Social Work honors students donate books
March 07, 2011
It's only been one year since Pi Psi, a chapter of the Phi Alpha Honor Society for social work majors, was established at Elizabeth City State University. When the time came to complete a service project, the group's members found a worthy cause - a bookdrive for students at Northside Elementary School.
Alicia Payton is an ECSU senior from Greenville, N.C., majoring in social work. She is completing her internship by working as a student social worker at four local schools that include Northside Elementary School. She works under the supervision of Ms. Midge Hudyma, a full-time social worker for the Elizabeth City-Pasquotank County Schools. School social workers provide counseling services to students and assist with any social problems that might interfere with a student's progression in school.

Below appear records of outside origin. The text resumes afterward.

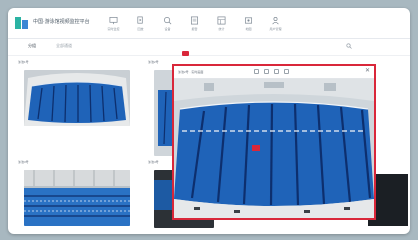 The height and width of the screenshot is (240, 418). What do you see at coordinates (276, 20) in the screenshot?
I see `user-icon` at bounding box center [276, 20].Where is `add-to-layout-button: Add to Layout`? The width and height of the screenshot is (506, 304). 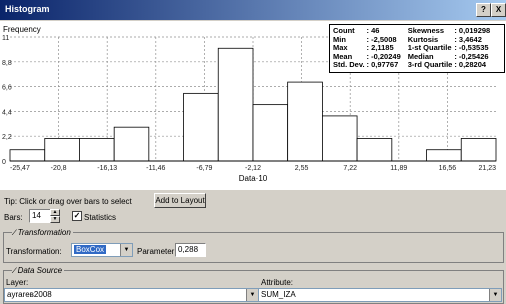 add-to-layout-button: Add to Layout is located at coordinates (180, 200).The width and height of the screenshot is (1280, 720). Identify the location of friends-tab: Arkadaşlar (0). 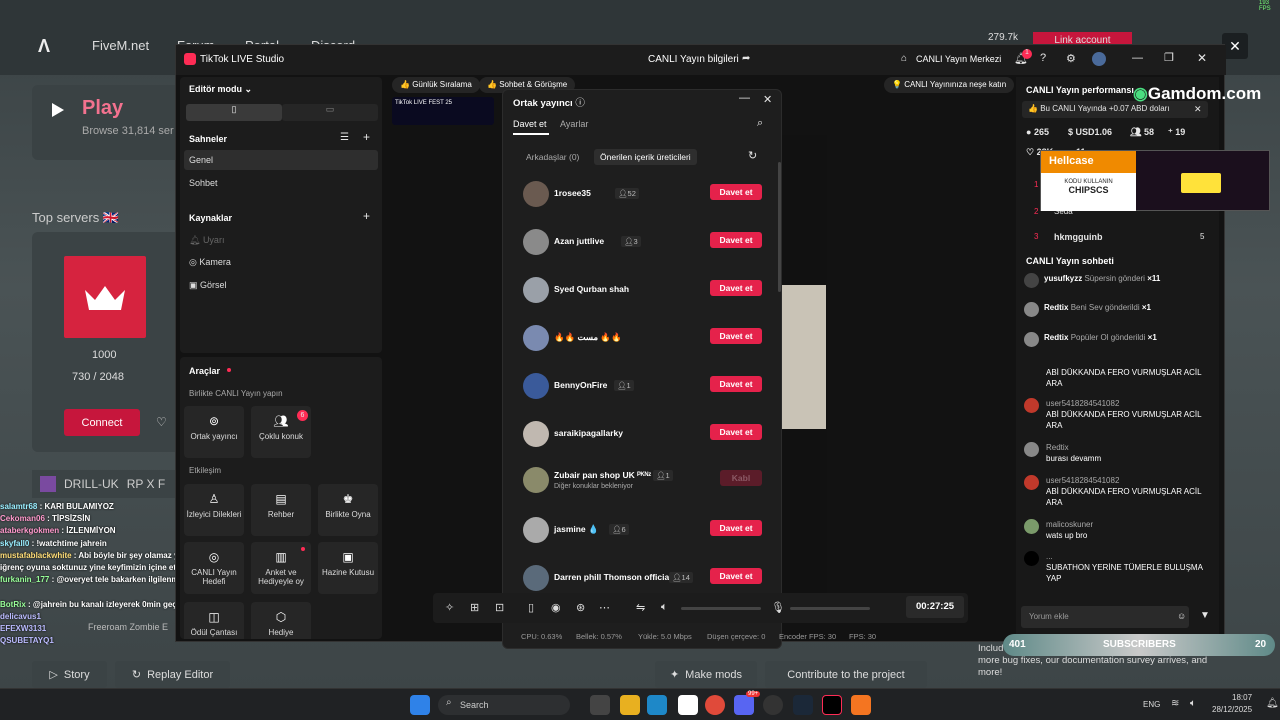
(552, 157).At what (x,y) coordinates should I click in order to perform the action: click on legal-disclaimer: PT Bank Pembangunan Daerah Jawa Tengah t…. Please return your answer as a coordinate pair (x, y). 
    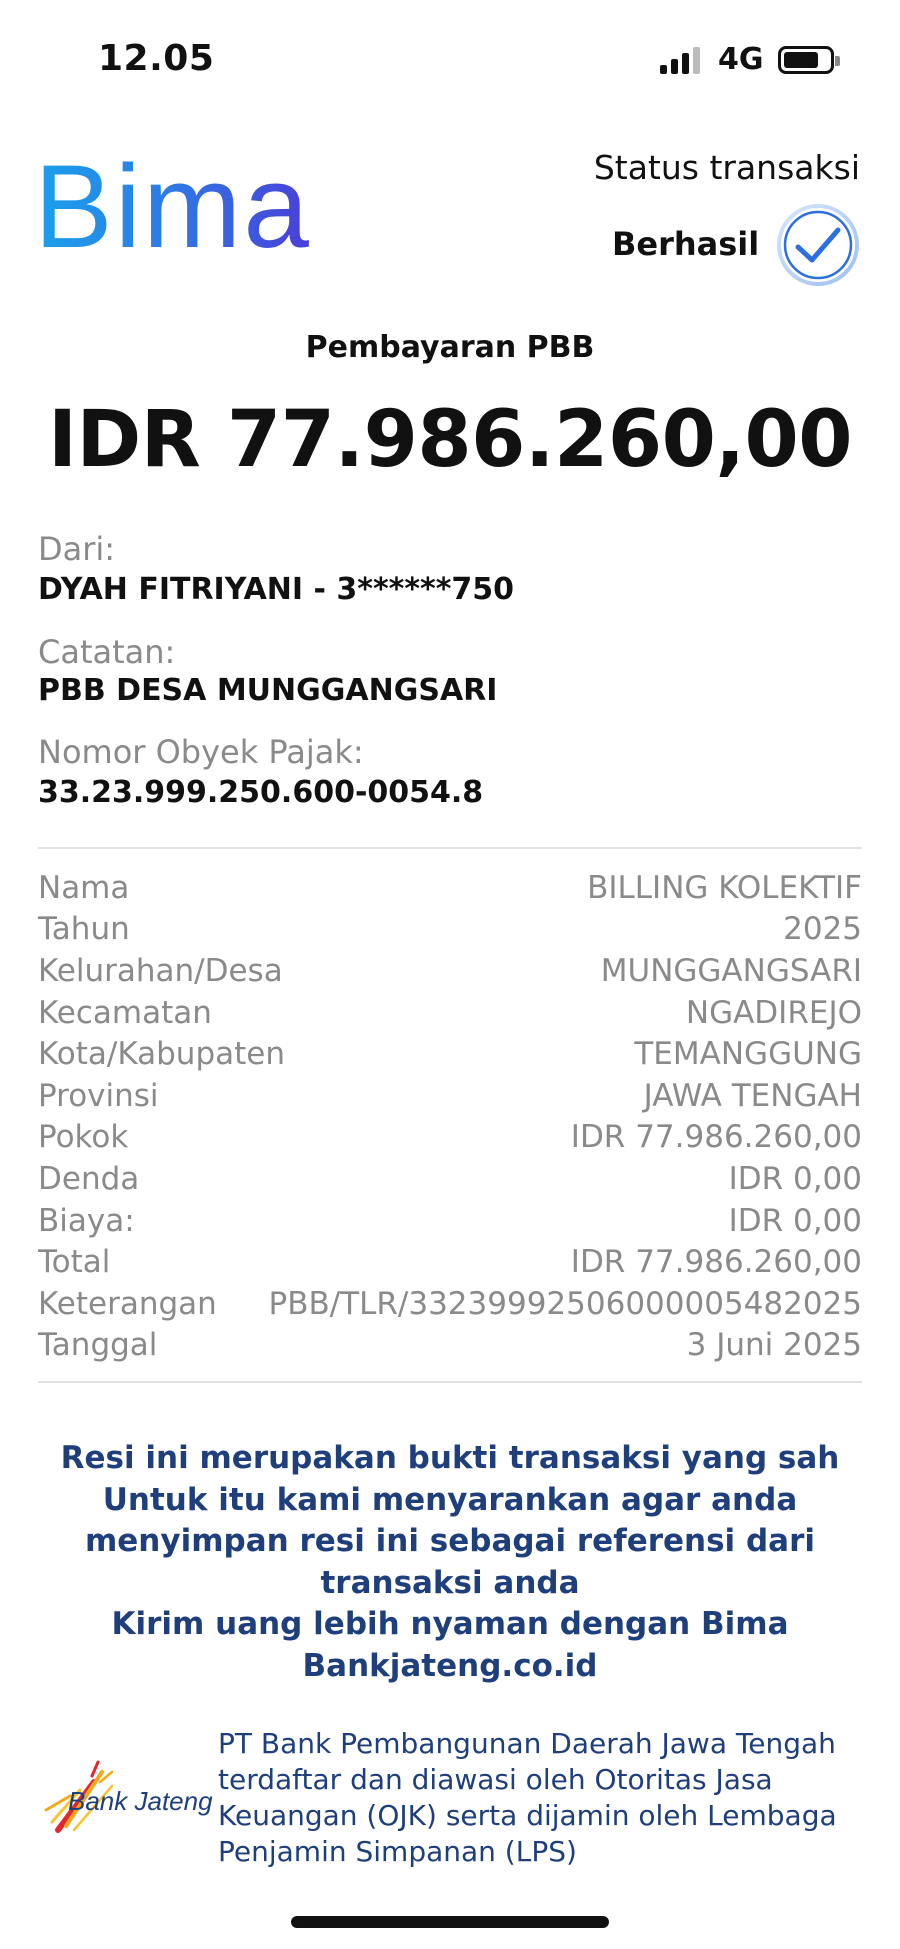
    Looking at the image, I should click on (548, 1798).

One of the teachers at Northside Elementary School, Nancy Tomlinson, started a reading program designed to enhance the students' reading skills. An incentive for students' participation, was for the students to own one or more books they completed reading. After hearing about the reading program, Ms. Payton relayed the news to the social work honor society members. Soon afterwards, the members made a book drive and a book donation their goal. Mr. Tommy Cox, director of field education and an advisor for Pi Psi, was pleased with their first project.
"This project was an opportunity for students to volunteer their services and volunteering is a great part of what social workers do. The social worker is an advocate for education and learning so this was a really good project for them," Cox said.

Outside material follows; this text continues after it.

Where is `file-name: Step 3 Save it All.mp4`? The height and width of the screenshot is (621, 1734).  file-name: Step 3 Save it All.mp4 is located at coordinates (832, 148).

The honor society members purchased new books which could be donated to the Northside Elementary School children. They collected approximately 60 new books then donated them late in January. The students have been busy reading. Payton volunteers as in intern at Northside Elementary School on Thursdays. She said the internship that has provided her with a good view of the contributions social workers make in area schools.
"The students really appreciated the books that covered a lot of different topics. They responded positively when we brought the books in the classroom. As in intern I hear the students read each week and I can see the improvements they are making," Payton said.

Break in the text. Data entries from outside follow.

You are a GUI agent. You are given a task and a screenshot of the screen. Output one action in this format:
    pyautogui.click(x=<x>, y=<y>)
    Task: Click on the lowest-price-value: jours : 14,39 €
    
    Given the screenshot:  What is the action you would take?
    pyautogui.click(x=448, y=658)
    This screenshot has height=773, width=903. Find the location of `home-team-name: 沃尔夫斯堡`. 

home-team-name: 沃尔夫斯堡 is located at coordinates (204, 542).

Tomlinson agrees with Payton, the bookdrive was a good project for the honor society and for the young readers.
"The students were thrilled with the stacks of books that came in. The kids chose two books to take home. They've written thank-you notes to the ECSU students who donated the books," Tomlinson said.
Pi Psi's goal is to donate up to 100 books. They plan to donate 40 additional books to the second graders before the honor society students complete this semester at ECSU.